After breaking the story of the Portsmouth school district "Smartie snorting" memo, harddeadlines reached out to the doctor who was quoted, Dr. Oren Friedman, Associate Professor, Otorhinolaryngology at the University of Pennsylvania. We asked if he had specifically studied Smartie snorting and if he could comment on the incidence and prevalence of Smarties-related maggot infestation. Here's his unedited reply.
We did not do a study on this in particular....however...we often see patients with foreign materials in their noses which can cause a variety of problems -- even years after the insult occurs. I recently removed an oyster shell from a 27 year old woman who had no idea it had been there. when I showed her what was in her nose, she said "I'm going to kill them" -- she remembered that when she was 5 or 6 years old, her older brothers were playing with these shells when they were at the beach, and she believed they inserted it into her nose when she was asleep. Just a funny anecdote that relates to the fact that things placed in the nose can remain there for years and cause problems over the long term.

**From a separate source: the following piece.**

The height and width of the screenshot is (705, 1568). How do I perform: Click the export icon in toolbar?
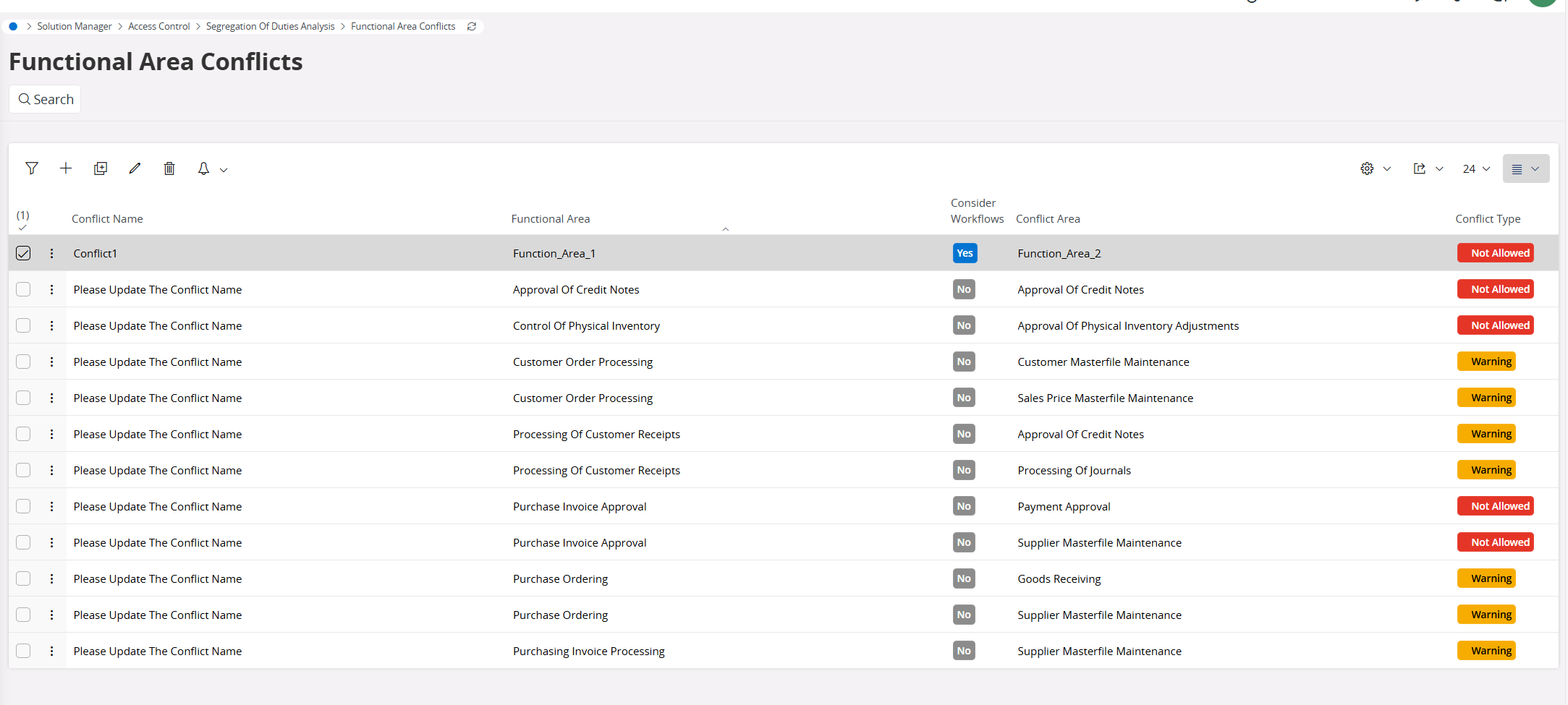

The sugar in smarties can irritate the nose acutely and over the long term. In addition to the local irritation from the foreign material and powder, over time, the smarties can lead to various overgrowth of bugs including viruses/fungi/bacteria. The quote regarding the maggots relates to the fact that when a foreign material, and especially a food, resides in the nose for a long period of time, infections may occur, worms may reside in the nose, even maggots may flourish in this environment -- and we have encountered such a problem in the past. Hopefully the thought of possible maggots in the nose will help dissuade children from snorting the smarties.
When asked in a followup if he had actually ever seen Smarties cause maggots, he replied, "just a possibility. i have seen maggots in the nose from other food products in general."
So, the one actual quoted source in the memo sent to parents describes the threat as only a "possibility." There's no way to verify the claims about respiratory arrest, laryngospasm, or leading to drugs.
I’m not questioning that this may be something that kids have tried — one source told me kids had been seen doing it on Tuesday. But I’m shocked at the sloppy, loopy, cut-and-paste content of the message that PMS sent home. Parents deserve better communication from those responsible for their children.